Bender confirmed her resignation in a phone call with The Daily Beast. “What was presented to me as the job and what the job was was two entirely different things. I was told that this was going to be long-form journalism and all it was was aggregated content and clickbait, and to me, that’s not journalism,” she said. “I was not willing to lower my ethical standards in working for an organization that did not align with my objectives.”
“We are not prepared to comment on personnel situations,” a Messenger spokesperson told The Daily Beast in an email.
Bender, a veteran Bay Area-based reporter and editor who has worked at the Associated Press and spent decades as a newspaper reporter, was replaced by her deputy. Her exit, which has not been previously reported, came as a string of communication and coverage issues plague the start-up news outlet as it seeks to “champion balanced journalism in an era of bias, subjectivity and misinformation,” according to its website.
It was similar complaints about The Messenger’s direction that led Gregg Birnbaum to resign last Friday after a back-and-forth with chief growth officer Neetzan Zimmerman, as The New York Times reported. Those communication issues have barely gotten better throughout the second week, one Messenger source stressed.
The website has made publishing an exorbitant amount of content a focal point of its launch. In its first two days, the company published more than 400 pieces, according to the Nieman Lab’s Joshua Benton. Those stories were most often an aggregation of other outlets’ work, though The Messenger has published several exclusives on topics ranging from Donald Trump to Taylor Swift’s latest romantic relationship.

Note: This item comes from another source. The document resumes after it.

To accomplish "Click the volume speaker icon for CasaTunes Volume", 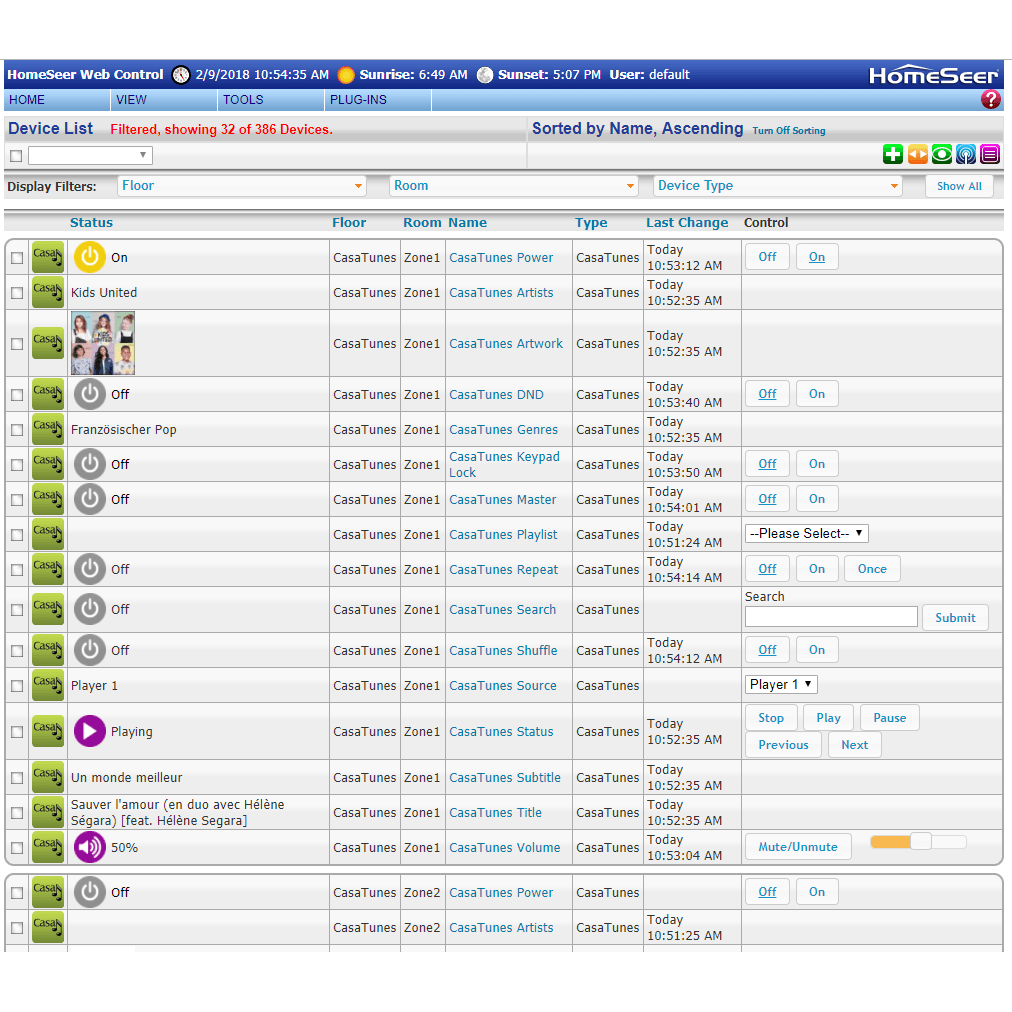I will pyautogui.click(x=89, y=847).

Notably, however, The Messenger still does not have a search function or an ability to browse articles by section—despite its distinct focuses on “news, politics, business, finance, sports, technology, health, purpose, food, style and travel,” according to its website. It plans to add a search function next week, a source familiar with its plans said.
And, as the Nieman Lab pointed out, the digital-news website with wildly ambitious audience goals is extraordinarily difficult to find online.
Its launch was described to the Times by one analyst as a “rushed job,” one that could have begun even sooner. The Daily Beast reported on Monday that the website was initially set to launch on May 1, but its launch was pushed back two weeks to give the outlet more time to prepare.
The tumult around The Messenger’s launch has led some staffers and critics alike to suggest the website may emulate the rise-and-fall of Quibi, the much-hyped streaming service founded by entertainment titan Jeffrey Katzenberg that hosted scores of short-form content in April 2020 before shuttering just eight months later.